Le Monde est un de nos quotidiens les plus sérieux. Et pourtant, dans un titre il use de l'expression "théories du complotisme" Cet article, comme beaucoup d'autres, illustre une tendance dramatique de notre époque à dégrader le sens des mots, comme ici "théorie".
Une "rumeur" complotiste ne constitue, en rien, une "théorie".
De même que la "transition démographique" n'est rien de plus qu'une thèse - contestable, comme toute thèse - même si elle est rabâchée dans les médias par des démographes qui passent pour les plus éminents.
N'est en rien une théorie la définition qu'en donne l'INED « transition démographique : passage d’un régime traditionnel où la fécondité et la mortalité sont élevées et s’équilibrent à peu près, à un régime où fécondité et mortalité sont faibles et s’équilibrent également ». Il s'agit d'une thèse, établie durant la première moitié du 20ème siècle, sur une observation de l'évolution démographique durant une période limitée.
Cette définition est évidemment inexacte et même illusoire quant aux prétendus "équilibres" qu'elle évoque.
Avant le 18ème siècle, l' évolution de la démographie humaine n'était en rien en équilibre mais soumise à des tas d'aléas auxquels l'Homme de Néanderthal, l'Homme de Florès ou les Amérindiens et tant d'autres n'ont pas ou très peu survécu.
Depuis que cette thèse a été énoncée en 1945, la plupart des pays industrialisés - anciennement en Europe et en Amérique ou récemment en Asie - connaissent des taux de fécondité qui n'ont rien à voir avec un régime d'équilibre.
La structure démographique de nos pays est dangereuse et pas seulement pour nos régimes sociaux.
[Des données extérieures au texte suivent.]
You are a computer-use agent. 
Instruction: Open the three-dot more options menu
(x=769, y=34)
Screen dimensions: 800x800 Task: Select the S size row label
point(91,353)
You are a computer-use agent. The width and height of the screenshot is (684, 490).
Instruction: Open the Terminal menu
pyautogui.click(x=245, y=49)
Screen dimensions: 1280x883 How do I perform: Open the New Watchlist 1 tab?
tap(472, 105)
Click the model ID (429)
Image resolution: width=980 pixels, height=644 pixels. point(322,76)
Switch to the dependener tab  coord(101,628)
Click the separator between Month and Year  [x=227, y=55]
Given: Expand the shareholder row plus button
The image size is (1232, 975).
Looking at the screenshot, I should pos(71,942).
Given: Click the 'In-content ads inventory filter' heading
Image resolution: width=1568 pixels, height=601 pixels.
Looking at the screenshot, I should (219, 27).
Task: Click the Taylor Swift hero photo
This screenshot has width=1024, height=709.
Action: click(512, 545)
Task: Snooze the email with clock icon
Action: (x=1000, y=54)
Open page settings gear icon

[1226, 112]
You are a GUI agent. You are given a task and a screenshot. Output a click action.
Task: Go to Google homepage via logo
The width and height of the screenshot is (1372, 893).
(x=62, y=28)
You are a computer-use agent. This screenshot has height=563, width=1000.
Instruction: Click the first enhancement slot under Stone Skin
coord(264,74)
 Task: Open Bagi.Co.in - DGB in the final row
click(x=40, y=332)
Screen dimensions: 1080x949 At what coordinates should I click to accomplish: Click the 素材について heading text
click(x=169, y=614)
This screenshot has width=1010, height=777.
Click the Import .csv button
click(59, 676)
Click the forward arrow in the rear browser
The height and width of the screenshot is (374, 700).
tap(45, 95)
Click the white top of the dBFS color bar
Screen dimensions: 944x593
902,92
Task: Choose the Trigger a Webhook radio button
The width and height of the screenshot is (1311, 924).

Dans de tels pays, le "No future" est tout autant démographique qu'écologique ou numérique, deux domaines où le mot "transition" est très à la mode mais employé avec beaucoup de légèreté.
Si le complotisme prospère si bien, c'est qu'il se propage dans une société où, au collège et au lycée, la culture générale a du céder la place à une "formalisation professionnalisante" dont la validité est pourtant de plus en plus éphémère, où les gouvernements font de la "com" et où le langage courant est rongé par la novlangue des communicants. Leur vocation première est la manipulation des émotions et les techniques favorites sont le trucage des images et la dérive du sens des mots.
Pour le dire plus clairement, la connerie aussi fait de la recherche/développement : ça s'appelle la "com"
Les mésaventures des mots "confiné" et "isolé" en sont une illustration récente analysée dans "Sortir du confinement en adultes : le manifeste".